Scott Daniels | July 28, 2011
In March, Mission Abstract Data (which also does business as Digimedia) sued a host of broadcast companies in Delaware – including CBS and Cox – for infringing two patents, U.S. Patent Nos. 5,629,867 and 5,809,246. The ‘867 and ‘246 patents concern the selection and retrieval of music from databases; specifically, music to be broadcast over the air waves is stored and played from a computer hard drive rather than a CD player. According to assignment records at the PTO, Mission Abstract obtained the ‘867 and ‘246 patents in 2007, assigned them in February of this year to Intellectual Ventures who reassigned them back to Mission Abstract seven day later.
Yesterday, Broadcast Electronics – who is not a party to the infringement action – requested reexamination of the ‘867 patent, and this morning it sought reexamination of the ‘246 patent.
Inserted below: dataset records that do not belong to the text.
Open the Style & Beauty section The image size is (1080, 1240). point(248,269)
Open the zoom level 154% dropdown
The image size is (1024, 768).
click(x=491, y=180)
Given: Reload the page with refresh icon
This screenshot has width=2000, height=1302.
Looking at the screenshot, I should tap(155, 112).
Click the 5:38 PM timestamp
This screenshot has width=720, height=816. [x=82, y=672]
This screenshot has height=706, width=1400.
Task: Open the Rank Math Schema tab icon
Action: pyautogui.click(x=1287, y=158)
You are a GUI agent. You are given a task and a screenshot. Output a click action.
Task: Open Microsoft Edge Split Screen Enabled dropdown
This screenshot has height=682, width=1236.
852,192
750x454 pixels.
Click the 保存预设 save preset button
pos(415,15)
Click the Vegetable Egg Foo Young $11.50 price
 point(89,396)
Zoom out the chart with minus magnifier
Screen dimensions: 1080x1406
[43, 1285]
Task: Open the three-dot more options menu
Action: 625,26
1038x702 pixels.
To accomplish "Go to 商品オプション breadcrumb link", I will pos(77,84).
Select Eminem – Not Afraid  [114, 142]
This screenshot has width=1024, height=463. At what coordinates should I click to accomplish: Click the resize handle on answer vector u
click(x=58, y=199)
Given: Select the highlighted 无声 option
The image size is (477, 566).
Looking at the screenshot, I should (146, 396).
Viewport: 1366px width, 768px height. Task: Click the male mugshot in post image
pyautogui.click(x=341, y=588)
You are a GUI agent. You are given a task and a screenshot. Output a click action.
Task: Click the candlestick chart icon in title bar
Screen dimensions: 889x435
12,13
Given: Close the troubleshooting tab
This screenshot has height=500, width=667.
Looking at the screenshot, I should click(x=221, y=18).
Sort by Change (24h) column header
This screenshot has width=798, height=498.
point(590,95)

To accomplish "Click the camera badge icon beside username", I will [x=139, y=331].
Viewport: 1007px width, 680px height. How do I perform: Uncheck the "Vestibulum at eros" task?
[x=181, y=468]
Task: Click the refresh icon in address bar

Also yesterday, the Defendants moved to stay the case pending completion of the two reexamination proceedings.
In their Memorandum supporting the stay motion, Defendants assert that they “are mere users, or customers, of computer automation music systems specifically designed for the broadcasting industry by several third-party vendors.” Defendants fault Mission Abstract for suing them instead of the third-party vendors “who have a motivation to defend their accused music automation products” and are more likely to have better prior art against the ‘867 and ‘246 patents. Defendants hypothesize that Mission Abstract sued them “to position itself to maximize the potential for fast, non-merit based settlements and to avoid the prior art that the third-party vendors could bring forth to invalidate” the patents.
In support of their motion, Defendants note that “[n]o discovery has been served and no initial disclosures have been exchanged.” They also argue that a stay would not prejudice Mission Abstract whose “sole business is the pursuit of monetary licensing fees (or a royalty damages award) from radio stations that use automated music systems,” and that a stay would likely simplify issues for trial. On the latter point, they cite AIPLA published data for the proposition that an ex parte reexamination costs $14,395 in contrast to the $2.5 million average expense for a litigation of the present size.
The infringement case is before Judge Leonard Stark who might wait until the PTO determines whether to grant reexamination of the patents before he rules on the stay motion.